Could be they mean another Cora. And, if it’s my Cora, I’m not upset, just gave me pause. People really feel like they know us, and they might be curious about this part of her story.
Her funeral isn’t something I’ve talked about much. It was hard. Of course. And, it’s not something I don’t want to talk about, just really hasn’t come up in my blogging. I didn’t blog the week of her funeral.
After Cora died, Ben slept the entire next day, and I stayed up in a stupor and was greeted by a wave of family and friends. When he did wake up, we threw ourselves into the funeral. We’d spent all those months working for her. It felt natural to keep going. To give her the best sendoff ever.
We decided to cremate her. In my family, we’ve never cremated loved ones. But, something about losing a child, it felt right. We wanted to keep her with us always. The weather shifted somewhere between when I went into the hospital and when she died and was quite cold. I didn’t want to put her in the cold ground. So, after that decision was made, things just sort of fell together.
When the coroner asked us where to send her, that was the easiest part of the whole process. She went to the funeral home I’ve spoken about so much. I called them at some point, and that’s when they told me not to worry about paying for anything, it was all on them.
My mom warned me that going to the funeral home to make her arrangements would be hard. It’s beyond words. Sitting at that big, nice mahogany or cherry table, talking about my daughter’s funeral was beyond the most difficult meeting of my life. I remember some of it, but not all of it. I remember thinking I might pass out.
We decided on a viewing a few days later followed by a celebration of life the next day. For the next two days, we distracted ourselves endlessly making new projects. I found a Christmas tree, pink so she’d have her first Christmas tree after all. We found new clothes. I made a video of her short little life. It played over and over and over at her funeral and viewing.
I wanted to share her with the world from the start. We decided that we should make pink bows to pass out so everyone would have a bit of pink for little Cora. Sometime in the middle of all this, I tweeted for the first time a few days after her death. Eventually, I told people about the funeral and asked people around the country to wear pink for Cora.
During the entire visitation I was convinced I was either going to pass out or really lose it. I thought my brain my drift off, and I’d be a drooling patient in a mental hospital. I felt it slip away a few times. It’s a feeling I can’t describe. That losing it. People came. I remember some of them. I couldn’t speak much. I kept feeling sort of bad for not visiting. But, I was there, and I had here there with all of her things to tell her story. I was bracing for the next day, her remembrance.
Ben and I decided to do things our way. No priest or religious attendant. Just us. I gave my daughter’s eulogy and conducted her funeral. I might get nervous at future speeches. But, nothing will ever even begin to compare to the courage that took.
I knew it would be hard, so I made my family sneak me into the funeral home and find me a private room. I didn’t want to speak to anyone in advance. I took her picture and a book I read to her most nights when I was pregnant. I sat there and stared at them, and I remembered. I remembered Cora. I remembered holding her. I remembered that love. That life-altering love. I connected with her again.

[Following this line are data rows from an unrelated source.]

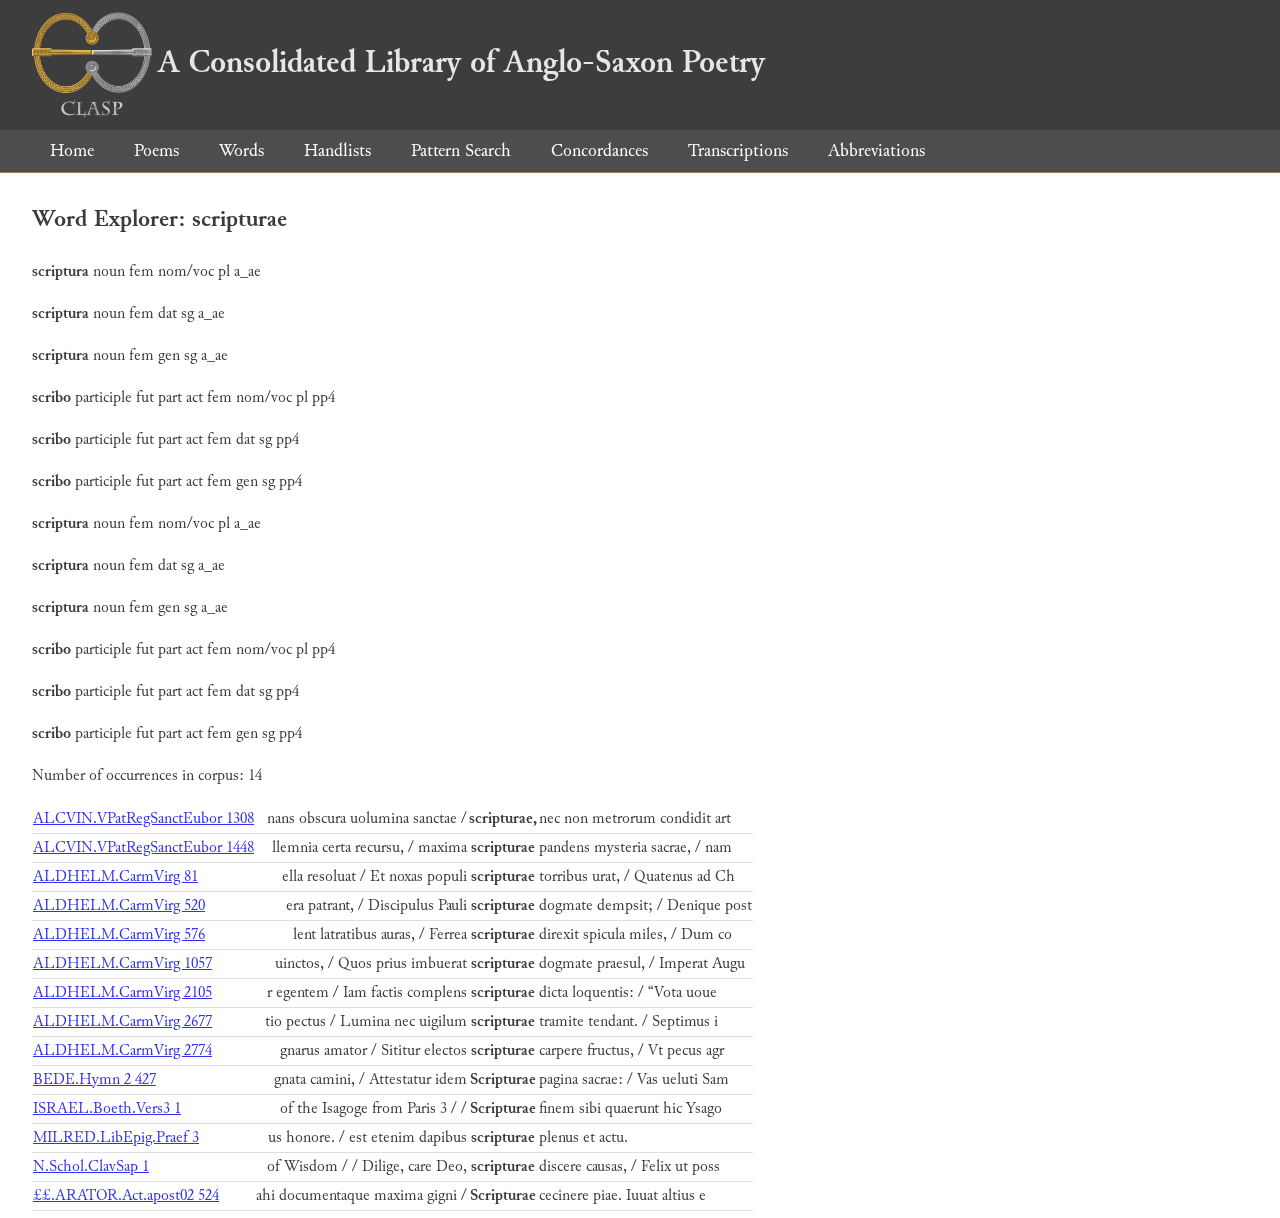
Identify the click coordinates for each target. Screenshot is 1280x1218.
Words (241, 150)
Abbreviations (876, 150)
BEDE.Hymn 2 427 (94, 1079)
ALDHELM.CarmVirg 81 (115, 876)
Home (72, 150)
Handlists (337, 150)
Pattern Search (461, 150)
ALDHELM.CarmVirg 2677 (122, 1021)
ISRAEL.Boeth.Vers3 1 (107, 1108)
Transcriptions (738, 150)
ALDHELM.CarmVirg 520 (119, 905)
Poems (156, 150)
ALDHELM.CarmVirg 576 (119, 934)
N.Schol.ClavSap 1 (91, 1166)
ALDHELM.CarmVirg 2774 (122, 1050)
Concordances (599, 150)
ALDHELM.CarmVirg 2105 (122, 992)
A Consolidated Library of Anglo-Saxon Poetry (461, 62)
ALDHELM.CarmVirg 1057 (122, 963)
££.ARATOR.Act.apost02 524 (126, 1195)
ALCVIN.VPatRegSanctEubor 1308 (143, 818)
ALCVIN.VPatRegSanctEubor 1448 (143, 847)
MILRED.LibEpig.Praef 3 (116, 1137)
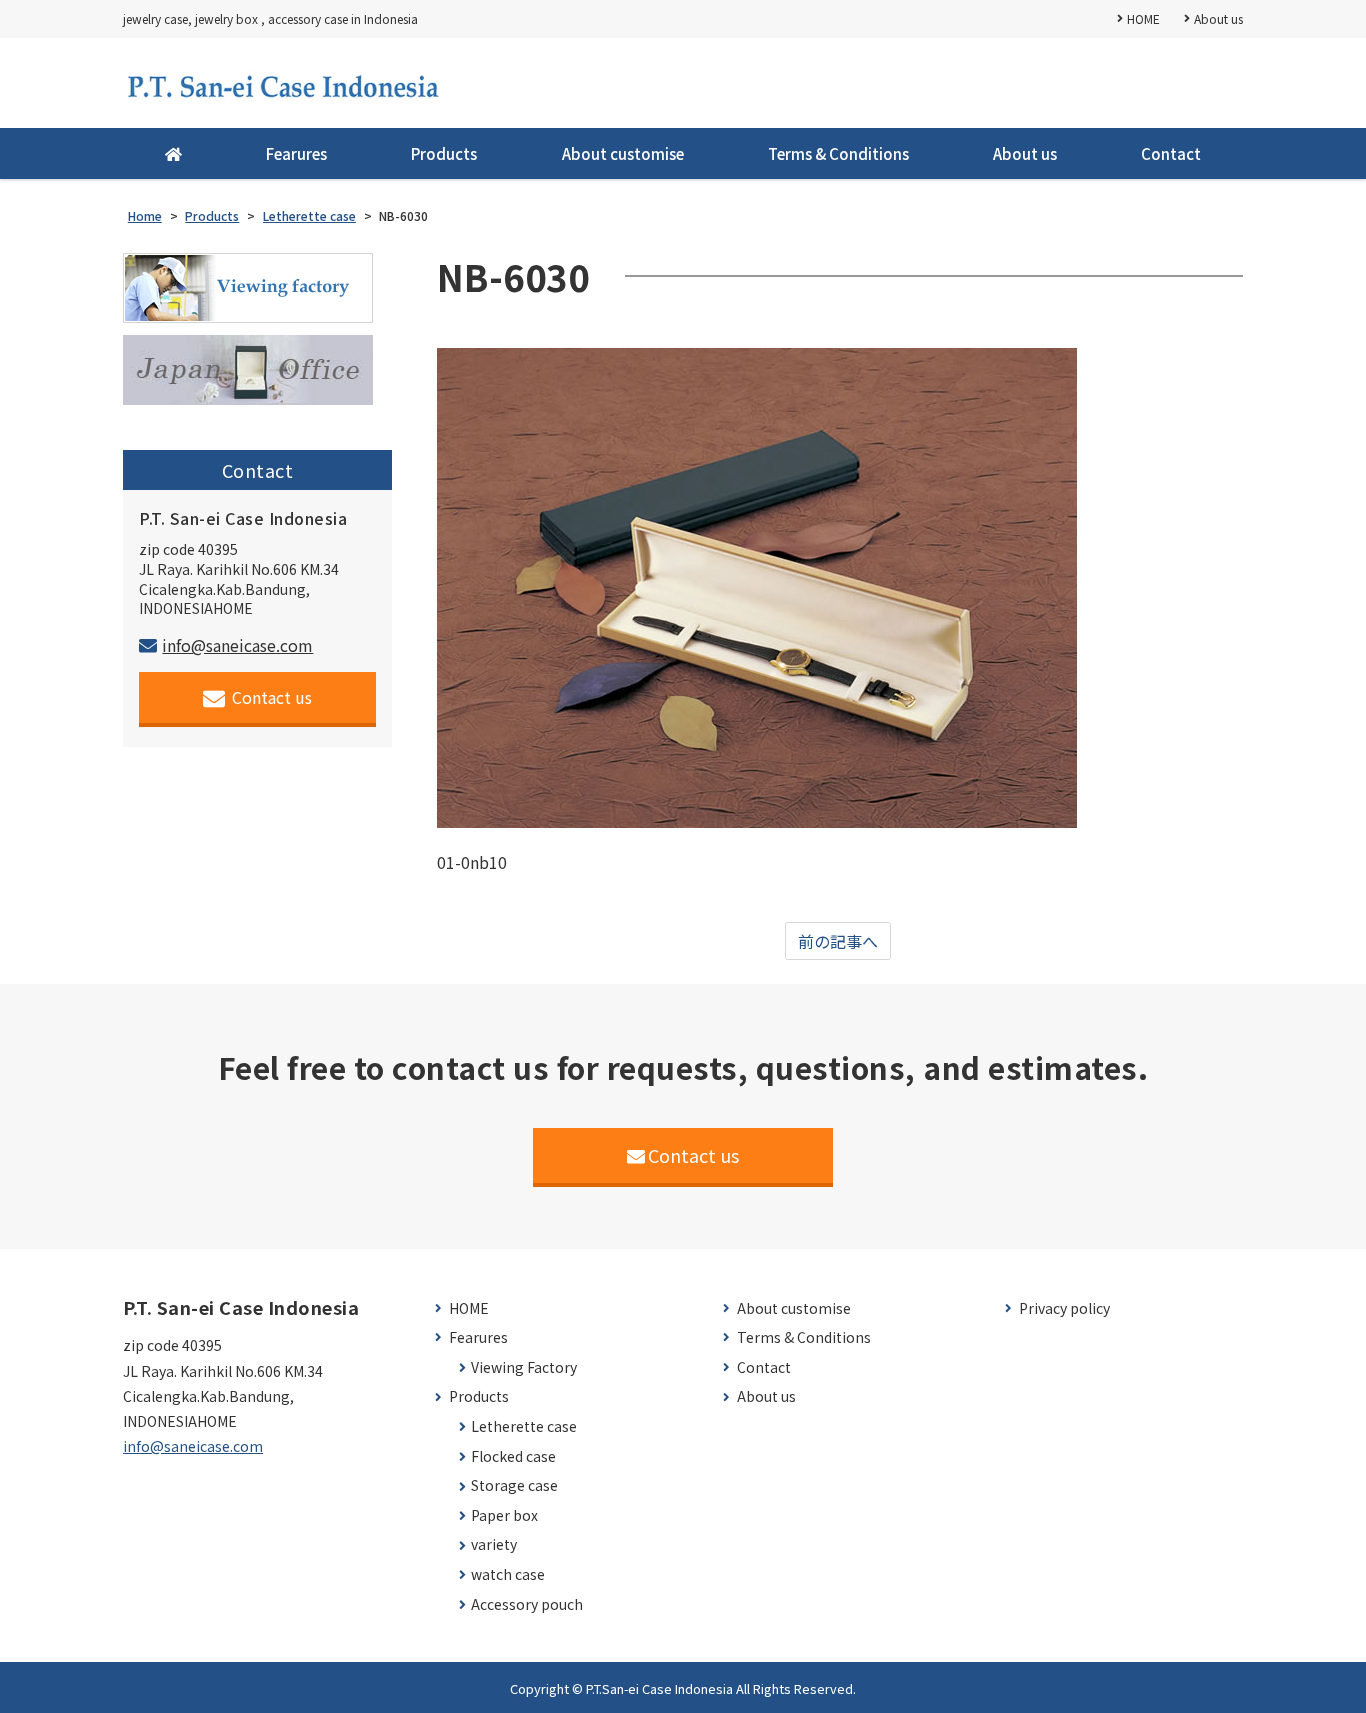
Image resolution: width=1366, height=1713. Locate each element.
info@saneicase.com (237, 645)
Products (444, 153)
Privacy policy (1064, 1308)
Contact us (272, 697)
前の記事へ (838, 941)
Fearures (296, 153)
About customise (623, 153)
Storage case (514, 1485)
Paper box (504, 1515)
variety (494, 1544)
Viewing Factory (524, 1367)
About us (1218, 18)
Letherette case (524, 1426)
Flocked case (513, 1456)
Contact (1171, 153)
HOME (1143, 18)
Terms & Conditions (838, 153)
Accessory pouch (527, 1604)
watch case (508, 1574)
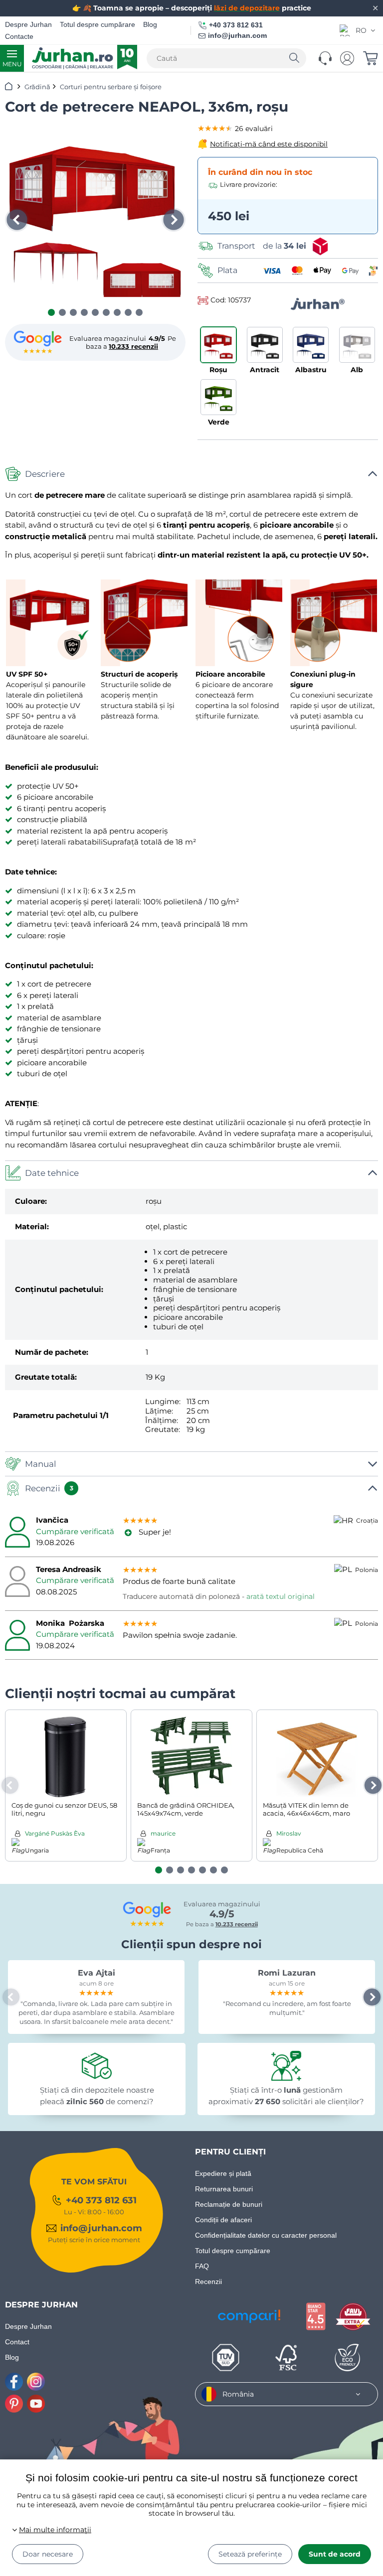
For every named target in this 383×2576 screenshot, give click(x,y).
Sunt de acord (335, 2554)
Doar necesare (47, 2554)
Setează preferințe (250, 2554)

Finally, when the time was right, I walked straight up to where she was. We didn’t want her in a casket so she was in a Moses basket, and I shared with everyone that love, straight from my heart. Ben spoke, my mom and sister said some things, and then I read that book to her again.
I heard people sobbing so loudly. Afterwards, so many people sad it was the saddest thing they’d ever been to, but I hope it wasn’t all sad.
Everyone left, except for Ben of course, and then he held her, and I held her, and then we both held her together and clung to each other.
I think the hardest part of it all was gently placing her back in that basket, giving her a kiss, turning my back on her, and walking out of the funeral home without her.